WORKING DATA ::
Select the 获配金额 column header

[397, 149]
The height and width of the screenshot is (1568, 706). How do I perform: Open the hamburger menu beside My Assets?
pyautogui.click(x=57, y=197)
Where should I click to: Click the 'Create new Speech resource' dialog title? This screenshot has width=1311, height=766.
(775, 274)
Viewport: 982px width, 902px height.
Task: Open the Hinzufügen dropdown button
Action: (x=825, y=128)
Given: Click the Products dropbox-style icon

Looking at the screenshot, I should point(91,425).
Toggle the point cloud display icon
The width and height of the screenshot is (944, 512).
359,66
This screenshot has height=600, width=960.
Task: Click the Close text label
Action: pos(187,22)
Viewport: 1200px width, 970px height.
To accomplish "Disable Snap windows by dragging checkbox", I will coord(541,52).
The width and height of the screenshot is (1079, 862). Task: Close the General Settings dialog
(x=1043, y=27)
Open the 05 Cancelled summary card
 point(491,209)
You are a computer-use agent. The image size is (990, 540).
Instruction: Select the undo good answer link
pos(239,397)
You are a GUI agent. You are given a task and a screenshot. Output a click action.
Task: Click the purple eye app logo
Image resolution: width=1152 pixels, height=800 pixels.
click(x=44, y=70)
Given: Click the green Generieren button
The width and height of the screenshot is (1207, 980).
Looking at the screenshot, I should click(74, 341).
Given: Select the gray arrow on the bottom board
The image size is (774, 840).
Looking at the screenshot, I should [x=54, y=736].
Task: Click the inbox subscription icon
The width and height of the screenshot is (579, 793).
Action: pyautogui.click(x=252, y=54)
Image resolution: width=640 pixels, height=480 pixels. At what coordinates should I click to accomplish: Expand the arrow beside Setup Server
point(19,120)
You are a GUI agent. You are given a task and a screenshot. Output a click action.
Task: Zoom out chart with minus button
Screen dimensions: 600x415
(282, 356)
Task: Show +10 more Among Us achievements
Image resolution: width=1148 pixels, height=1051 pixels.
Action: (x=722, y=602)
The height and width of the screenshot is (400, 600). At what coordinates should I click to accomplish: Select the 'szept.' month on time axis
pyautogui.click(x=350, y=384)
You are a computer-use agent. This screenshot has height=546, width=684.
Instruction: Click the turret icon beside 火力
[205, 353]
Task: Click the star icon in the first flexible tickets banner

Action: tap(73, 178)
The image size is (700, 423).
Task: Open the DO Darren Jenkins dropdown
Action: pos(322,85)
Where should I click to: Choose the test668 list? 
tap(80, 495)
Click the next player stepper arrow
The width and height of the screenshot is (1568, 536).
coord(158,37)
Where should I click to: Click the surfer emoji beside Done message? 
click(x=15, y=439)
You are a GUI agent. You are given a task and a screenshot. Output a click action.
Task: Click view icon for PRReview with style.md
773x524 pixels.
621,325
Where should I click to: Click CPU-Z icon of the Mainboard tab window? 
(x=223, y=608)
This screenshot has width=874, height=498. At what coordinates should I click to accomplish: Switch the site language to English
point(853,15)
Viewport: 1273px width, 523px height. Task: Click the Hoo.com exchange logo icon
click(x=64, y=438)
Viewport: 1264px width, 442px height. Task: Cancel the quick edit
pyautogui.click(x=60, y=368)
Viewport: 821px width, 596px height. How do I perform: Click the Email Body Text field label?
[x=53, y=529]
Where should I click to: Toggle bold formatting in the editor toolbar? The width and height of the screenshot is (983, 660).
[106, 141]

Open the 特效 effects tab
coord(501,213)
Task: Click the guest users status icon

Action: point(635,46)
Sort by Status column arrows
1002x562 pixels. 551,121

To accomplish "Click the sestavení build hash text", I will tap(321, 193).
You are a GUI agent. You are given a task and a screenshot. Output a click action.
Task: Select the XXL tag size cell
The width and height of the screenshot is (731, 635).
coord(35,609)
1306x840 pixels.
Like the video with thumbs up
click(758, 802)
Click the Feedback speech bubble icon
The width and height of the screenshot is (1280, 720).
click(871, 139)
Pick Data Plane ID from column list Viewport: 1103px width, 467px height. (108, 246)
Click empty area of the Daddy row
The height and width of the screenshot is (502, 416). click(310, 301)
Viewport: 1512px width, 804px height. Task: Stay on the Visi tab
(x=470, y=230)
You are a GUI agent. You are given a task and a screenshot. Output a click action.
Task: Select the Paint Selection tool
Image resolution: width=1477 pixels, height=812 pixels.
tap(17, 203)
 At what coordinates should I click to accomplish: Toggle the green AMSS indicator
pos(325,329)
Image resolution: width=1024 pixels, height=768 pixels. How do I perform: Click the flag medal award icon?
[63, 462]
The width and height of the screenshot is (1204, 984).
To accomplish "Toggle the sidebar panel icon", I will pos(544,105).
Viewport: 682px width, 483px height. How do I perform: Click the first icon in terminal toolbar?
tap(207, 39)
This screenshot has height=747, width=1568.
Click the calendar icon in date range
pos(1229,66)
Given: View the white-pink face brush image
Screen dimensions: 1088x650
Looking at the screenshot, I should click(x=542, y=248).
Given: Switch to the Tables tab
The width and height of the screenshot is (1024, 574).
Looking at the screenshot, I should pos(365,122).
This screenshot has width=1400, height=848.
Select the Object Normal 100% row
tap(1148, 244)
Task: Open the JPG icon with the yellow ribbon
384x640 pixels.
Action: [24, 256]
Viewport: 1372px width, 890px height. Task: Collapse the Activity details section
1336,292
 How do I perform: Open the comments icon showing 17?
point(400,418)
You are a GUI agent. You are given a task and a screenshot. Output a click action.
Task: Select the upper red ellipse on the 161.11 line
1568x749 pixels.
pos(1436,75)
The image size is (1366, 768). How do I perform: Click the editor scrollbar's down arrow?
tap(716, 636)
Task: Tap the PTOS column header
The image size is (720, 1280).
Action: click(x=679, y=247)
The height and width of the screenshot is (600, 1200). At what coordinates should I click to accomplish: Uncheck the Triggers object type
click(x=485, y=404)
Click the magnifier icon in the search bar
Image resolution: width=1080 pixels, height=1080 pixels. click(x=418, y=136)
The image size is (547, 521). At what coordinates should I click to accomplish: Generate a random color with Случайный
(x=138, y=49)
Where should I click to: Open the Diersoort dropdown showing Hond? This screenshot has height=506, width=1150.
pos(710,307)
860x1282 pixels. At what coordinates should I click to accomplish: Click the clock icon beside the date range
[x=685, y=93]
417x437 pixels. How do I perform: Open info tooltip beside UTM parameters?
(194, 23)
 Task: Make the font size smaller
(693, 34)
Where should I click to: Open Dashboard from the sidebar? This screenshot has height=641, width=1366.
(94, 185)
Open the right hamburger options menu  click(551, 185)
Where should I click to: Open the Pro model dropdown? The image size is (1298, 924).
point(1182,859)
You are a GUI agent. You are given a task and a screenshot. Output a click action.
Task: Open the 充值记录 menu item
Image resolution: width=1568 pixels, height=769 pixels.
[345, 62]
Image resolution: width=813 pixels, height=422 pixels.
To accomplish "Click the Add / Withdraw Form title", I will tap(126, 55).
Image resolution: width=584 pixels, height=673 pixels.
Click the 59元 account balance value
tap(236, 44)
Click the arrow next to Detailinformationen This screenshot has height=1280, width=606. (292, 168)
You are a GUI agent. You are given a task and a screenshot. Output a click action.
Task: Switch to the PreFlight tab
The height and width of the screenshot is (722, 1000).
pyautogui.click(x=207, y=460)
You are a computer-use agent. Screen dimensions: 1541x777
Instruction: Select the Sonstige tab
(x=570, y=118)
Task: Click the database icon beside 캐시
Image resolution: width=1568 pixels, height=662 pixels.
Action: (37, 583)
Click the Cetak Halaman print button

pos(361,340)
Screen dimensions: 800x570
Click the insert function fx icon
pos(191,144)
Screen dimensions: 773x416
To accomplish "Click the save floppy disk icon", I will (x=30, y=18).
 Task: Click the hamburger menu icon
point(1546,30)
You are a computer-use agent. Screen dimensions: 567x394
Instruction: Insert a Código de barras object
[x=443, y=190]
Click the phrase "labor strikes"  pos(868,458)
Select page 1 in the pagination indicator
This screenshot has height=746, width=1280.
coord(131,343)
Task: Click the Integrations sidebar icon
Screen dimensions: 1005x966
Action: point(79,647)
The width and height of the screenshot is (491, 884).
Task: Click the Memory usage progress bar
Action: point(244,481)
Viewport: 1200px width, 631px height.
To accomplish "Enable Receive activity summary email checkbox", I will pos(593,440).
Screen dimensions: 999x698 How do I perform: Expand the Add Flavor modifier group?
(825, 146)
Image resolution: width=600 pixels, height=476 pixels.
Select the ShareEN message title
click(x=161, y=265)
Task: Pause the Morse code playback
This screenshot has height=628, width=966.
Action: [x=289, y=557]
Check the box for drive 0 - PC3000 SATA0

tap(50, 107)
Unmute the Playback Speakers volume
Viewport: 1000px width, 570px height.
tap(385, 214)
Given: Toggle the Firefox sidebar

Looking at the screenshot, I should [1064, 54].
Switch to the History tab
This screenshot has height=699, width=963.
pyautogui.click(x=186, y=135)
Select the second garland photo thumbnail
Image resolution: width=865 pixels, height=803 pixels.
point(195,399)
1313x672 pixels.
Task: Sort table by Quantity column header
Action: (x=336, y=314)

TO DO :: Lines with "computer" in the records above: copy every one of them.

ANSWER TO THE PROBLEM ::
You are a computer-use agent. The image size is (990, 540).
You are a computer-use agent. This screenshot has height=546, width=684.
You are a computer-use agent. Screen dimensions: 1541x777
You are a computer-use agent. Screen dimensions: 567x394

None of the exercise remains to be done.